What the task asks: Can you restate the records below word for word?

Collected data:
* * * * * * * * *
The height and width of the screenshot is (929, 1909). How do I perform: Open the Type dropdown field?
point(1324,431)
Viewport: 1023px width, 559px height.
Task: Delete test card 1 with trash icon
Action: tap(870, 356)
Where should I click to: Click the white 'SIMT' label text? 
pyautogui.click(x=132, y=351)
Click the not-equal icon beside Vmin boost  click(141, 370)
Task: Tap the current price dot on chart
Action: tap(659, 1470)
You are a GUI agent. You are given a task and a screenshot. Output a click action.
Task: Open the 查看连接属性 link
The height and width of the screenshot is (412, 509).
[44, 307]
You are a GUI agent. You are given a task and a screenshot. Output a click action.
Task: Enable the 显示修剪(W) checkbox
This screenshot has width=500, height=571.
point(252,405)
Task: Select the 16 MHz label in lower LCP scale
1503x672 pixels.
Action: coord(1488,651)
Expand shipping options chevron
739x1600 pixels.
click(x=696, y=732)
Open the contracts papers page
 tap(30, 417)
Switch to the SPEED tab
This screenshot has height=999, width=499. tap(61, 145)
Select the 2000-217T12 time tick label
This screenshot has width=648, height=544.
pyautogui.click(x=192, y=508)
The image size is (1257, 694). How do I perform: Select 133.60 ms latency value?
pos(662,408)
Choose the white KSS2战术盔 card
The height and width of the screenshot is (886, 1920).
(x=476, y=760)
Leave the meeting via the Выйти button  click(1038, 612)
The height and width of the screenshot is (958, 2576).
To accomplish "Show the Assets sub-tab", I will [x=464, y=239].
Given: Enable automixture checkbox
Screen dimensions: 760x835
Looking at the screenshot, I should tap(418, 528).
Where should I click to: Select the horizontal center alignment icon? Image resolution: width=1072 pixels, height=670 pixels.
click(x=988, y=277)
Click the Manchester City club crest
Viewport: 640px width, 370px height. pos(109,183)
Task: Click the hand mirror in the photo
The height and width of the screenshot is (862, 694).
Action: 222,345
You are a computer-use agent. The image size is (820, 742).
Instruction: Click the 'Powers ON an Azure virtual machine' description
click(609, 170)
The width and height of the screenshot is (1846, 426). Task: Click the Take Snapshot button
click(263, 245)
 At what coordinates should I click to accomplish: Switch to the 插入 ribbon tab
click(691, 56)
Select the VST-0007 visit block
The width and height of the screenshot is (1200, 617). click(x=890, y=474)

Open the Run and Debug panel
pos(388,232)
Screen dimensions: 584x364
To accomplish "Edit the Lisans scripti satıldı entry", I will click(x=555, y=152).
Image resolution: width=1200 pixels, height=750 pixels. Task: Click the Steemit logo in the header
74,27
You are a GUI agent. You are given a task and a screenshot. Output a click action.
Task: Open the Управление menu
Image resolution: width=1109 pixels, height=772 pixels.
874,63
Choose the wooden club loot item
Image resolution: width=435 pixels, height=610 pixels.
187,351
* * * * * * * * *
Solution to this exercise:
The height and width of the screenshot is (929, 1909). How do I perform: Open the Type dropdown field?
point(1324,431)
Viewport: 1023px width, 559px height.
Task: Delete test card 1 with trash icon
Action: tap(870, 356)
Where should I click to: Click the white 'SIMT' label text? 
pyautogui.click(x=132, y=351)
Click the not-equal icon beside Vmin boost  click(141, 370)
Task: Tap the current price dot on chart
Action: tap(659, 1470)
You are a GUI agent. You are given a task and a screenshot. Output a click action.
Task: Open the 查看连接属性 link
The height and width of the screenshot is (412, 509).
[44, 307]
You are a GUI agent. You are given a task and a screenshot. Output a click action.
Task: Enable the 显示修剪(W) checkbox
This screenshot has width=500, height=571.
point(252,405)
Task: Select the 16 MHz label in lower LCP scale
1503x672 pixels.
Action: coord(1488,651)
Expand shipping options chevron
739x1600 pixels.
click(x=696, y=732)
Open the contracts papers page
 tap(30, 417)
Switch to the SPEED tab
This screenshot has height=999, width=499. tap(61, 145)
Select the 2000-217T12 time tick label
This screenshot has width=648, height=544.
pyautogui.click(x=192, y=508)
The image size is (1257, 694). How do I perform: Select 133.60 ms latency value?
pos(662,408)
Choose the white KSS2战术盔 card
The height and width of the screenshot is (886, 1920).
(x=476, y=760)
Leave the meeting via the Выйти button  click(1038, 612)
The height and width of the screenshot is (958, 2576).
To accomplish "Show the Assets sub-tab", I will [x=464, y=239].
Given: Enable automixture checkbox
Screen dimensions: 760x835
Looking at the screenshot, I should tap(418, 528).
Where should I click to: Select the horizontal center alignment icon? Image resolution: width=1072 pixels, height=670 pixels.
click(x=988, y=277)
Click the Manchester City club crest
Viewport: 640px width, 370px height. pos(109,183)
Task: Click the hand mirror in the photo
The height and width of the screenshot is (862, 694).
Action: 222,345
You are a computer-use agent. The image size is (820, 742).
Instruction: Click the 'Powers ON an Azure virtual machine' description
click(609, 170)
The width and height of the screenshot is (1846, 426). Task: Click the Take Snapshot button
click(263, 245)
 At what coordinates should I click to accomplish: Switch to the 插入 ribbon tab
click(691, 56)
Select the VST-0007 visit block
The width and height of the screenshot is (1200, 617). click(x=890, y=474)

Open the Run and Debug panel
pos(388,232)
Screen dimensions: 584x364
To accomplish "Edit the Lisans scripti satıldı entry", I will click(x=555, y=152).
Image resolution: width=1200 pixels, height=750 pixels. Task: Click the Steemit logo in the header
74,27
You are a GUI agent. You are given a task and a screenshot. Output a click action.
Task: Open the Управление menu
Image resolution: width=1109 pixels, height=772 pixels.
874,63
Choose the wooden club loot item
Image resolution: width=435 pixels, height=610 pixels.
187,351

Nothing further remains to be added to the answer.